School in North Lincolnshire, England

The Vale Academy is a co-educational secondary school with academy status on Atherton Way in the market town of Brigg, North Lincolnshire, England.

The Vale Academy is one of two schools in Brigg, the other being Sir John Nelthorpe School, they previously operated as the Brigg Sixth Form College.

==History==
===Two Secondary modern schools===
The school was previously a secondary modern school. Building began in 1955. It was to be called Brigg Secondary Modern School, but was called Glanford Secondary School, and cost £110,089, for the Lindsey Education Committee. It was a two-form entry.

There were seven classrooms, two dining rooms, four rooms for woodwork, housecraft, arts and crafts, and science, and a hall and gymnasium. It opened on Thursday 10 January 1957 on Redcombe Road. Another two-form secondary modern school was planned for Broughton. The headteacher was Mr Ernest Urry, the former head of Caistor Secondary Modern School (now Caistor Yarborough Academy) from 1951, and there were 13 teachers and 320 children.

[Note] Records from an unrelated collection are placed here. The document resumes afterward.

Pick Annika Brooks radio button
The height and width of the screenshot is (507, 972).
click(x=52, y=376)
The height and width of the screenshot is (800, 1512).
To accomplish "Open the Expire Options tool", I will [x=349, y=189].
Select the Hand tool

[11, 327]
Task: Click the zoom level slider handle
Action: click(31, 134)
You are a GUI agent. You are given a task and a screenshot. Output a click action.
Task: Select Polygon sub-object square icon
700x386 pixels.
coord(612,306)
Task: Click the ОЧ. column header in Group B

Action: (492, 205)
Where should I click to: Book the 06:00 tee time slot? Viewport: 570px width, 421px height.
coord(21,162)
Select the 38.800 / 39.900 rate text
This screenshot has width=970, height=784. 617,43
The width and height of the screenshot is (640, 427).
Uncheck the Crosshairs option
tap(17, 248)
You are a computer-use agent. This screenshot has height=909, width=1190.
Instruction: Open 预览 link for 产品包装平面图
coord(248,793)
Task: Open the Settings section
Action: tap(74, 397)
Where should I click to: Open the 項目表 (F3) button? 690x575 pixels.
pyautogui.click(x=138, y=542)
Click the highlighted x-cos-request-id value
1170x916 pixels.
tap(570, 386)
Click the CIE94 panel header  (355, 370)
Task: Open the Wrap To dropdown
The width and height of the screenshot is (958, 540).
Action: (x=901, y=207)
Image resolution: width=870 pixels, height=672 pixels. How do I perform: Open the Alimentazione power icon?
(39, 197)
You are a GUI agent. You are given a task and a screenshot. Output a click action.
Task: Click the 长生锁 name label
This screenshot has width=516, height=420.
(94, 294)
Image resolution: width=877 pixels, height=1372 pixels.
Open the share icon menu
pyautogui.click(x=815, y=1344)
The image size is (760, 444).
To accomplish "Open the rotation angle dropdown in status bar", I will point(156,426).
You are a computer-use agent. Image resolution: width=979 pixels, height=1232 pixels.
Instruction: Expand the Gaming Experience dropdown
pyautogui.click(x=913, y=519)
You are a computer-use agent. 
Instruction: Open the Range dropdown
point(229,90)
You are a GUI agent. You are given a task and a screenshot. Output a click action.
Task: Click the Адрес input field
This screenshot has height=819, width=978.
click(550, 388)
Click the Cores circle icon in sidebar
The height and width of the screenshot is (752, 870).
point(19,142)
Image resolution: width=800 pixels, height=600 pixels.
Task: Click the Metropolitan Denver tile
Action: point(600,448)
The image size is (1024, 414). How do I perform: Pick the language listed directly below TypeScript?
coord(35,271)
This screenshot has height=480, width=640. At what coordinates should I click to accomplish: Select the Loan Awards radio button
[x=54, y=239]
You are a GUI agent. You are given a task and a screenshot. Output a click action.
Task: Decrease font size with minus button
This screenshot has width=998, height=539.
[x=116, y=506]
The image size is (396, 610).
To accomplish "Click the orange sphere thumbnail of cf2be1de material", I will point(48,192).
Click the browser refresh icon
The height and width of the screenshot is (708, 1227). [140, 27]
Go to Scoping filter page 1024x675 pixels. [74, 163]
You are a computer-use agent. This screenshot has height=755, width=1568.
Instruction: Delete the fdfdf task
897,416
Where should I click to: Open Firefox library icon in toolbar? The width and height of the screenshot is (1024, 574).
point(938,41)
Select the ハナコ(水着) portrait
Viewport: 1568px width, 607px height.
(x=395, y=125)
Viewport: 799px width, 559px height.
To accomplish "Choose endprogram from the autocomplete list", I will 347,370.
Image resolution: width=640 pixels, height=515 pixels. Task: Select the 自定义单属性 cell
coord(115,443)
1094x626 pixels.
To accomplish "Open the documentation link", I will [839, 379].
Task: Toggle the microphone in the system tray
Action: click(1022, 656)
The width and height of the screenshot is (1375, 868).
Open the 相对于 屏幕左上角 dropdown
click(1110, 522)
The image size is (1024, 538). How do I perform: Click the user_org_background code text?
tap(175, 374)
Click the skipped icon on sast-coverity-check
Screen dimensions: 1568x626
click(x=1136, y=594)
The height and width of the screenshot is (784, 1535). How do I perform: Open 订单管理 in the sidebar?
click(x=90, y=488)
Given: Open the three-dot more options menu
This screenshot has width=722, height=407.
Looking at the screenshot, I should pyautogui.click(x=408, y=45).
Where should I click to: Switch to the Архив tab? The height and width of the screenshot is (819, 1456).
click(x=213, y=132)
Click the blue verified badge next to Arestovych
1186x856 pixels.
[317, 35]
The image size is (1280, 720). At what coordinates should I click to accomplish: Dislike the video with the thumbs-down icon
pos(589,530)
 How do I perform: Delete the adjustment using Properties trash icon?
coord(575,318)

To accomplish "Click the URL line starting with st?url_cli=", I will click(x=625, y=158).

The school was officially opened 6 November 1957 by Colonel Nelthorpe. Ernest Urry died in August 1990, aged 82, in Stamford, Lincolnshire.

The adjoining Brigg Westmoor Secondary opened in September 1959. This school, to the north, was officially opened on Wednesday 21 September 1960 by the Bishop of Lincoln, Kenneth Riches. It cost £110,000, with ten teachers, nine classrooms and 280 children.

In 1972, both schools became Brigg Secondary School.

===Comprehensive School===
It became a comprehensive school in September 1976. At the time, it had around 800 children on the Westmoor school site. It became a Music and Technology College in 2007. It joined the Schools Partnership Trust and officially became an academy on 1 September 2011.

In 2011 the Vale had GCSE results of 69% at grades A*-C, which was above the local education authority's average of 52%. The students at the school make good progress – in the last two years value added scores for student progress have been positive. The Sixth Form value added score is also positive for progress at 0.22 and A*-C grades at A level have risen to 86%.

In 2013 the school received a Grade 2 (good) rating for overall effectiveness in its Ofsted inspection. This was consolidated with a shorter follow up inspection performed in 2017 where The Academy retained its good rating.

In January 2017, the Vale moved into a new building. The old school buildings of Glanford and Westmoor Schools were demolished later that year along with a 3rd building which was formerly used for PE and Tech lessons.

In 2024, Brigg Sixth Form split to form The Vale Academy Sixth Form and Brigg Sixth Form @ SJN.

===Visits===
- On 11 December 2018, the Princess Royal visited

==Admissions==

The Vale Academy follows local authority policy on admissions.

==Notable former pupils==
- Guy Martin – Motorcycle racer and TV presenter.